Herd growth on shared rangeland: herd management and land-use decisions in Northern Kenya.
Abstract
This study investigates theoretical and empirical issues characterizing herd growth on a shared rangeland. This analysis explicitly recognizes household and rangeland heterogeneity. Recent developments in the range ecology literature are incorporated into an economic model. Implications of this model are explored using longitudinal data gathered from Gabra pastoral households in Northern Kenya. The study’s findings have important implications for policy measures in pastoral areas and make significant contributions to resource and development economics. Evidence is presented suggesting stochastic herd loss keeps livestock population below ecological carrying capacity in the study area. However, evidence also suggests degradation is occurring in particular rangeland sub-areas. A model is constructed to allow analysis of factors leading to localized degradation.
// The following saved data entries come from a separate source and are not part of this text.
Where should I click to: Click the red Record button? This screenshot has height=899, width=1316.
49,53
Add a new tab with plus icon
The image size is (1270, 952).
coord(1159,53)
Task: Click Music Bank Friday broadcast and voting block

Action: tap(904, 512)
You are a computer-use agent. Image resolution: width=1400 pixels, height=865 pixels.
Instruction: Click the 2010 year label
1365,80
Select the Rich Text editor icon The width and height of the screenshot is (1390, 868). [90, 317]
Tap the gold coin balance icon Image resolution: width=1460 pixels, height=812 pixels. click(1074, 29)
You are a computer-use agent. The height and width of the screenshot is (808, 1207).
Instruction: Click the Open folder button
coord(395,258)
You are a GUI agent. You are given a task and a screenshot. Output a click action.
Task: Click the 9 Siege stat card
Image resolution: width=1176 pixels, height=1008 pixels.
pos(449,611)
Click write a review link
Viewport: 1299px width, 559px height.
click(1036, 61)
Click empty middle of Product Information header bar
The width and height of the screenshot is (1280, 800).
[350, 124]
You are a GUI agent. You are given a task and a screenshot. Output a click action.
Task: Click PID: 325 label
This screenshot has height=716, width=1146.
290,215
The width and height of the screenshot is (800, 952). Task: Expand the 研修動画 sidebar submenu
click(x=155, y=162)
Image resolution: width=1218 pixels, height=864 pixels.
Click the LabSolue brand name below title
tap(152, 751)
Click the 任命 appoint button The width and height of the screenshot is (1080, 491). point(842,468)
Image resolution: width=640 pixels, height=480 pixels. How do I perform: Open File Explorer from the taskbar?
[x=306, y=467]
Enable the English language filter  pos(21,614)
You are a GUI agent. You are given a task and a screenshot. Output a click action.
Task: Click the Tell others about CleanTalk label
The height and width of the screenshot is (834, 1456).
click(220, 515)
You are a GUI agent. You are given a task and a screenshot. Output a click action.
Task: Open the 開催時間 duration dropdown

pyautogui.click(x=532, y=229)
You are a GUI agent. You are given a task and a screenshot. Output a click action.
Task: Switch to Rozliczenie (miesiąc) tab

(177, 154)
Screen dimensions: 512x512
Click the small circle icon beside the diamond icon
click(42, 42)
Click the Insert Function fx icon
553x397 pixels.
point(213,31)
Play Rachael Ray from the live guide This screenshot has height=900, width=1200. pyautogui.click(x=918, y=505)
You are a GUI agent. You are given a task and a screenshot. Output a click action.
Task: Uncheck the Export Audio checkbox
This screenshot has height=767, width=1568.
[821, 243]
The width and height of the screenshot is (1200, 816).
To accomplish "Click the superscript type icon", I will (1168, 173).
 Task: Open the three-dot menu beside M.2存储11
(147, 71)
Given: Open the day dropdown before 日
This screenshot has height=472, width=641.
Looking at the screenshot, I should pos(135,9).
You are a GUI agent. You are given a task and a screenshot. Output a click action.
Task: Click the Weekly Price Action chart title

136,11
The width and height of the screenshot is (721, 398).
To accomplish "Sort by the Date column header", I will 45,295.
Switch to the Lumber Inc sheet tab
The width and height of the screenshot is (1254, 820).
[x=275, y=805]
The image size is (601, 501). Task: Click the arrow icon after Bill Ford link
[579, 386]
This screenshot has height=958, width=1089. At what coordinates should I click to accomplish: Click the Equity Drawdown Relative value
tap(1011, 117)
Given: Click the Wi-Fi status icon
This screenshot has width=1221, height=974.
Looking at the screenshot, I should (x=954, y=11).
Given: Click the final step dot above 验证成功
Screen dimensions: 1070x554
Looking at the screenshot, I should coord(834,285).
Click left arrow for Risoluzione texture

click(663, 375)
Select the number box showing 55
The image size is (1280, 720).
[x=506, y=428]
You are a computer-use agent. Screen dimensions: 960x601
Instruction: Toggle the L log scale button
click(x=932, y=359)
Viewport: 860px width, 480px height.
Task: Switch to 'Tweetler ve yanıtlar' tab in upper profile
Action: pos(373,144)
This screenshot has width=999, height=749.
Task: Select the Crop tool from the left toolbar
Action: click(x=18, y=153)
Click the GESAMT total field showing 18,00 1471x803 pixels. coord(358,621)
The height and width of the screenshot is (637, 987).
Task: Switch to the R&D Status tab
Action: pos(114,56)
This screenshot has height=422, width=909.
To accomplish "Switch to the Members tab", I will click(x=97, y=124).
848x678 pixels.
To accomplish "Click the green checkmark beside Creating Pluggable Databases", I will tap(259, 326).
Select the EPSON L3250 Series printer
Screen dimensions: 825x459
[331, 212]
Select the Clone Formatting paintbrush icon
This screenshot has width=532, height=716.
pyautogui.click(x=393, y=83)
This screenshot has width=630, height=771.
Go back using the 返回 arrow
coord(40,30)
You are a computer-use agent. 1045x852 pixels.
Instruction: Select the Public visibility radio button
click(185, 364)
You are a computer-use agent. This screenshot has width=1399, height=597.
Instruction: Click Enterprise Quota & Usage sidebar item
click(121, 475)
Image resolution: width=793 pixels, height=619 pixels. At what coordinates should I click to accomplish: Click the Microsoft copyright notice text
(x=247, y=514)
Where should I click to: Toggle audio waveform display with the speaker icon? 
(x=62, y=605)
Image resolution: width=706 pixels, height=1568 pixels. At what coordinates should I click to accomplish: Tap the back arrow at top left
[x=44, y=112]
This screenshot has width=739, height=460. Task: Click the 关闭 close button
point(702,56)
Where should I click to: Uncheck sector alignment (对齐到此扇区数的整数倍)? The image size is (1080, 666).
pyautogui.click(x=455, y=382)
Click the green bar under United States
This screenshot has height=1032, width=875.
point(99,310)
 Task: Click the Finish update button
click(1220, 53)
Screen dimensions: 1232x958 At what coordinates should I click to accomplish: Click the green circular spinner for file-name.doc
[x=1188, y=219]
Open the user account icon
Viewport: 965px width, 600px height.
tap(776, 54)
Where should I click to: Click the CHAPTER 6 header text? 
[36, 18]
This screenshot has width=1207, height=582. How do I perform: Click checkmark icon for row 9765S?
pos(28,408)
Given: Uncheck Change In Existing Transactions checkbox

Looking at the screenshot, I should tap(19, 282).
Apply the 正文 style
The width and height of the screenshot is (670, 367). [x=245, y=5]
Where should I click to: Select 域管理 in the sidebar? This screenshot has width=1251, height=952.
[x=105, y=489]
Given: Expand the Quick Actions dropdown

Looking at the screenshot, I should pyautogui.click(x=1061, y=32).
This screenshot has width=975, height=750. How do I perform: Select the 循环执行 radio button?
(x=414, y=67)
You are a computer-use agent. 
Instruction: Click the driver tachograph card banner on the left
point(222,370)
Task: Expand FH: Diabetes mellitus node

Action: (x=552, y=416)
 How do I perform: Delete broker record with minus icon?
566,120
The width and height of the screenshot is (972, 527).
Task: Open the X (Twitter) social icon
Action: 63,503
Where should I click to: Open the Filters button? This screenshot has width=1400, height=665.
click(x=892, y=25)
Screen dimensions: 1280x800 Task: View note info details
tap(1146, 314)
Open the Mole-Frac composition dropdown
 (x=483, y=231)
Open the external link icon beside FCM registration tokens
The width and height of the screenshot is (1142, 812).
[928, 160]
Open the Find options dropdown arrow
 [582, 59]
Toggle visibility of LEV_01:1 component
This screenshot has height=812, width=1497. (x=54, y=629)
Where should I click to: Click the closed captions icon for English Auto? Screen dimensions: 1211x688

Stochastic herd losses are identified as a factor keeping livestock population below a level impacting rangeland condition in most areas. However, rangeland heterogeneity provides incentives to occupy particular rangeland sub-areas at levels impacting rangeland condition. Analysis of localized degradation requires focus on incentives influencing the spatial distribution of livestock. The analysis utilizes recent developments in simulated maximum likelihood methodology. Empirical analysis identifies factors influencing land use decisions. Food aid availability is found to increase household use of rangeland areas in danger of degradation. Increased household herd size leads to decreased use of these rangeland areas. The latter result suggests the commonly proposed policy measure of decreasing herd sizes to prevent degradation could have the unintended consequence of increasing degradation. Empirical analysis of herd management decisions indicates sales and slaughter decisions are consistent with a model identifying livestock as a form of self-insurance. Herders sell and slaughter more animals as herd size increases. Evidence on livestock transfers indicates transfers are redistributive, but also conditioned on a herder’s transfer record. This suggests repeated interactions support asset redistribution mechanisms. Analysis of herder decision making offers a way to reverse the disappointing record of pastoral development efforts to date. Ecologic and economic success will only be possible if the decision making context facing herders is understood. This study contributes to such understanding.